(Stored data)
Segment Open

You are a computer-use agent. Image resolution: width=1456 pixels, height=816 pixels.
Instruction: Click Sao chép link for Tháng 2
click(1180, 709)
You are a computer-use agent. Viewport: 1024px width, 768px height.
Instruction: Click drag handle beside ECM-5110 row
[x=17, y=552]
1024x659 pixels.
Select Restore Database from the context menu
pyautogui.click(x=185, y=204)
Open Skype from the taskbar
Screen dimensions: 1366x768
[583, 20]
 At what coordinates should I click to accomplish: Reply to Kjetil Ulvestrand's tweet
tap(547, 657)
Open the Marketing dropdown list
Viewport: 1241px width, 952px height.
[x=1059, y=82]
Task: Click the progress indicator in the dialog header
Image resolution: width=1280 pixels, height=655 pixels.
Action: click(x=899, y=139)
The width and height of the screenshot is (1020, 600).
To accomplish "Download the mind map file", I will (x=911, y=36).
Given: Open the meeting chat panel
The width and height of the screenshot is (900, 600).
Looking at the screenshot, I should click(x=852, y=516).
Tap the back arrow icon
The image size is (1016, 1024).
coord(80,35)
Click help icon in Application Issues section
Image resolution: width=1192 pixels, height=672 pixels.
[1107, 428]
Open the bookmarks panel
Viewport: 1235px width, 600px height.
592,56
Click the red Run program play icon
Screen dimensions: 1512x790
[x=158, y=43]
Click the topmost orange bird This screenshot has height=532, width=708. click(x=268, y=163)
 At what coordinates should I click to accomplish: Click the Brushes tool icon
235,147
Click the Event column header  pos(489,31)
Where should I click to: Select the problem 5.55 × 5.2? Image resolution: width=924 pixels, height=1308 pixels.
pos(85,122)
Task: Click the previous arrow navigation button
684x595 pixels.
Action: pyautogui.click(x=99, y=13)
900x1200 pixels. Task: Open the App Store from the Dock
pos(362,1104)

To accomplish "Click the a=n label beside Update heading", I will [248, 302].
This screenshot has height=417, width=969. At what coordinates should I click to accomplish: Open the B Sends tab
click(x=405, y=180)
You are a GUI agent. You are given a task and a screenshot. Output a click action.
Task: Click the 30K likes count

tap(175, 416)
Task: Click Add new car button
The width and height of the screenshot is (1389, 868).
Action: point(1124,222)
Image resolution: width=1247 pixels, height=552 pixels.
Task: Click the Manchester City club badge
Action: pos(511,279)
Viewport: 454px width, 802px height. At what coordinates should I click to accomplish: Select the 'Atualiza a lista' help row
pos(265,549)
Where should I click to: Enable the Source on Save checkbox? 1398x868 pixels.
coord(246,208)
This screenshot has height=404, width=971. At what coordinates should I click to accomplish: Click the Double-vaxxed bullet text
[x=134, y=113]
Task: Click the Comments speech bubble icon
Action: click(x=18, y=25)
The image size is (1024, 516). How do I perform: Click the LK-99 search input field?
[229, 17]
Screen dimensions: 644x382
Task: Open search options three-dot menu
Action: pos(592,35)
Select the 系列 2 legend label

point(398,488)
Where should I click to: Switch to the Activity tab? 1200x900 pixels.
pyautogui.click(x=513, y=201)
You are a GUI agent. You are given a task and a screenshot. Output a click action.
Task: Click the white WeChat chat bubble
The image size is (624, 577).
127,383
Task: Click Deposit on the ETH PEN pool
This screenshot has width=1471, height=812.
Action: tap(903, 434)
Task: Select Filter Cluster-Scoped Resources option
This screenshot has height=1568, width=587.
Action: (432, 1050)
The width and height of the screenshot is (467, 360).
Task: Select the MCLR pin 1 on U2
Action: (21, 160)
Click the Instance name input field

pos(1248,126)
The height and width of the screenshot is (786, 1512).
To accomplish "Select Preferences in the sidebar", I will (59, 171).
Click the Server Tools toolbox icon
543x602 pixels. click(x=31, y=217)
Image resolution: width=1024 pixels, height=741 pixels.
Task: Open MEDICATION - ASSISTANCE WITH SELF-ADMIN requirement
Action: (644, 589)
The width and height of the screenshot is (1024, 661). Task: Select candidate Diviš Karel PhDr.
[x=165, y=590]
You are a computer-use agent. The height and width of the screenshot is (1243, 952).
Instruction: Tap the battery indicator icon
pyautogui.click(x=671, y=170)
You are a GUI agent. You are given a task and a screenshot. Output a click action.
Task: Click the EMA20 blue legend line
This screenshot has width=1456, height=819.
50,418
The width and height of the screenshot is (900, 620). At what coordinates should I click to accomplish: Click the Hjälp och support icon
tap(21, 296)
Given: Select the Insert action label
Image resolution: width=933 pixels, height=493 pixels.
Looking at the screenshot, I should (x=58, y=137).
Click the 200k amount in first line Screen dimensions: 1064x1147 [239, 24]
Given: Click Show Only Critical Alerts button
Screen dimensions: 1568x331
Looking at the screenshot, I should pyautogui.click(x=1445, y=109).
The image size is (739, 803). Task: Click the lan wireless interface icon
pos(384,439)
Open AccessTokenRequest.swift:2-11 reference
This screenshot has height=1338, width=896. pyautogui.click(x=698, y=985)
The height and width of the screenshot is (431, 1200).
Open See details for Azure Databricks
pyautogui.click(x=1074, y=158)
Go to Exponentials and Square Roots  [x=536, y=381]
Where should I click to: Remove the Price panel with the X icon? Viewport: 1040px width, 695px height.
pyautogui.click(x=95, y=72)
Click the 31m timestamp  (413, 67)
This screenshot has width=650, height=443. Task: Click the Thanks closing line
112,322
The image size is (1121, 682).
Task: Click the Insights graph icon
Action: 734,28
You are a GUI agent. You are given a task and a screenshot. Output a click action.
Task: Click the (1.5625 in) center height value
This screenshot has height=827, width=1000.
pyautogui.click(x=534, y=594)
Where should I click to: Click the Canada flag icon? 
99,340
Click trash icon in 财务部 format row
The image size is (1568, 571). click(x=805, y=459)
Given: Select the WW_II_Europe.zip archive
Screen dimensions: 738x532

Segment Closed

- _Directions_: Write down every entry exactly.

- _Solution_:
You are a computer-use agent. Image resolution: width=1456 pixels, height=816 pixels.
Instruction: Click Sao chép link for Tháng 2
click(1180, 709)
You are a computer-use agent. Viewport: 1024px width, 768px height.
Instruction: Click drag handle beside ECM-5110 row
[x=17, y=552]
1024x659 pixels.
Select Restore Database from the context menu
pyautogui.click(x=185, y=204)
Open Skype from the taskbar
Screen dimensions: 1366x768
[583, 20]
 At what coordinates should I click to accomplish: Reply to Kjetil Ulvestrand's tweet
tap(547, 657)
Open the Marketing dropdown list
Viewport: 1241px width, 952px height.
[x=1059, y=82]
Task: Click the progress indicator in the dialog header
Image resolution: width=1280 pixels, height=655 pixels.
Action: click(x=899, y=139)
The width and height of the screenshot is (1020, 600).
To accomplish "Download the mind map file", I will (x=911, y=36).
Given: Open the meeting chat panel
The width and height of the screenshot is (900, 600).
Looking at the screenshot, I should click(x=852, y=516).
Tap the back arrow icon
The image size is (1016, 1024).
coord(80,35)
Click help icon in Application Issues section
Image resolution: width=1192 pixels, height=672 pixels.
[1107, 428]
Open the bookmarks panel
Viewport: 1235px width, 600px height.
592,56
Click the red Run program play icon
Screen dimensions: 1512x790
[x=158, y=43]
Click the topmost orange bird This screenshot has height=532, width=708. click(x=268, y=163)
 At what coordinates should I click to accomplish: Click the Brushes tool icon
235,147
Click the Event column header  pos(489,31)
Where should I click to: Select the problem 5.55 × 5.2? Image resolution: width=924 pixels, height=1308 pixels.
pos(85,122)
Task: Click the previous arrow navigation button
684x595 pixels.
Action: pyautogui.click(x=99, y=13)
900x1200 pixels. Task: Open the App Store from the Dock
pos(362,1104)

To accomplish "Click the a=n label beside Update heading", I will [248, 302].
This screenshot has height=417, width=969. At what coordinates should I click to accomplish: Open the B Sends tab
click(x=405, y=180)
You are a GUI agent. You are given a task and a screenshot. Output a click action.
Task: Click the 30K likes count

tap(175, 416)
Task: Click Add new car button
The width and height of the screenshot is (1389, 868).
Action: point(1124,222)
Image resolution: width=1247 pixels, height=552 pixels.
Task: Click the Manchester City club badge
Action: pos(511,279)
Viewport: 454px width, 802px height. At what coordinates should I click to accomplish: Select the 'Atualiza a lista' help row
pos(265,549)
Where should I click to: Enable the Source on Save checkbox? 1398x868 pixels.
coord(246,208)
This screenshot has height=404, width=971. At what coordinates should I click to accomplish: Click the Double-vaxxed bullet text
[x=134, y=113]
Task: Click the Comments speech bubble icon
Action: click(x=18, y=25)
The image size is (1024, 516). How do I perform: Click the LK-99 search input field?
[229, 17]
Screen dimensions: 644x382
Task: Open search options three-dot menu
Action: pos(592,35)
Select the 系列 2 legend label

point(398,488)
Where should I click to: Switch to the Activity tab? 1200x900 pixels.
pyautogui.click(x=513, y=201)
You are a GUI agent. You are given a task and a screenshot. Output a click action.
Task: Click the white WeChat chat bubble
The image size is (624, 577).
127,383
Task: Click Deposit on the ETH PEN pool
This screenshot has width=1471, height=812.
Action: tap(903, 434)
Task: Select Filter Cluster-Scoped Resources option
This screenshot has height=1568, width=587.
Action: (432, 1050)
The width and height of the screenshot is (467, 360).
Task: Select the MCLR pin 1 on U2
Action: (21, 160)
Click the Instance name input field

pos(1248,126)
The height and width of the screenshot is (786, 1512).
To accomplish "Select Preferences in the sidebar", I will (59, 171).
Click the Server Tools toolbox icon
543x602 pixels. click(x=31, y=217)
Image resolution: width=1024 pixels, height=741 pixels.
Task: Open MEDICATION - ASSISTANCE WITH SELF-ADMIN requirement
Action: (644, 589)
The width and height of the screenshot is (1024, 661). Task: Select candidate Diviš Karel PhDr.
[x=165, y=590]
You are a computer-use agent. The height and width of the screenshot is (1243, 952).
Instruction: Tap the battery indicator icon
pyautogui.click(x=671, y=170)
You are a GUI agent. You are given a task and a screenshot. Output a click action.
Task: Click the EMA20 blue legend line
This screenshot has width=1456, height=819.
50,418
The width and height of the screenshot is (900, 620). At what coordinates should I click to accomplish: Click the Hjälp och support icon
tap(21, 296)
Given: Select the Insert action label
Image resolution: width=933 pixels, height=493 pixels.
Looking at the screenshot, I should (x=58, y=137).
Click the 200k amount in first line Screen dimensions: 1064x1147 [239, 24]
Given: Click Show Only Critical Alerts button
Screen dimensions: 1568x331
Looking at the screenshot, I should pyautogui.click(x=1445, y=109).
The image size is (739, 803). Task: Click the lan wireless interface icon
pos(384,439)
Open AccessTokenRequest.swift:2-11 reference
This screenshot has height=1338, width=896. pyautogui.click(x=698, y=985)
The height and width of the screenshot is (431, 1200).
Open See details for Azure Databricks
pyautogui.click(x=1074, y=158)
Go to Exponentials and Square Roots  [x=536, y=381]
Where should I click to: Remove the Price panel with the X icon? Viewport: 1040px width, 695px height.
pyautogui.click(x=95, y=72)
Click the 31m timestamp  (413, 67)
This screenshot has width=650, height=443. Task: Click the Thanks closing line
112,322
The image size is (1121, 682).
Task: Click the Insights graph icon
Action: 734,28
You are a GUI agent. You are given a task and a screenshot. Output a click action.
Task: Click the (1.5625 in) center height value
This screenshot has height=827, width=1000.
pyautogui.click(x=534, y=594)
Where should I click to: Click the Canada flag icon? 
99,340
Click trash icon in 财务部 format row
The image size is (1568, 571). click(x=805, y=459)
Given: Select the WW_II_Europe.zip archive
Screen dimensions: 738x532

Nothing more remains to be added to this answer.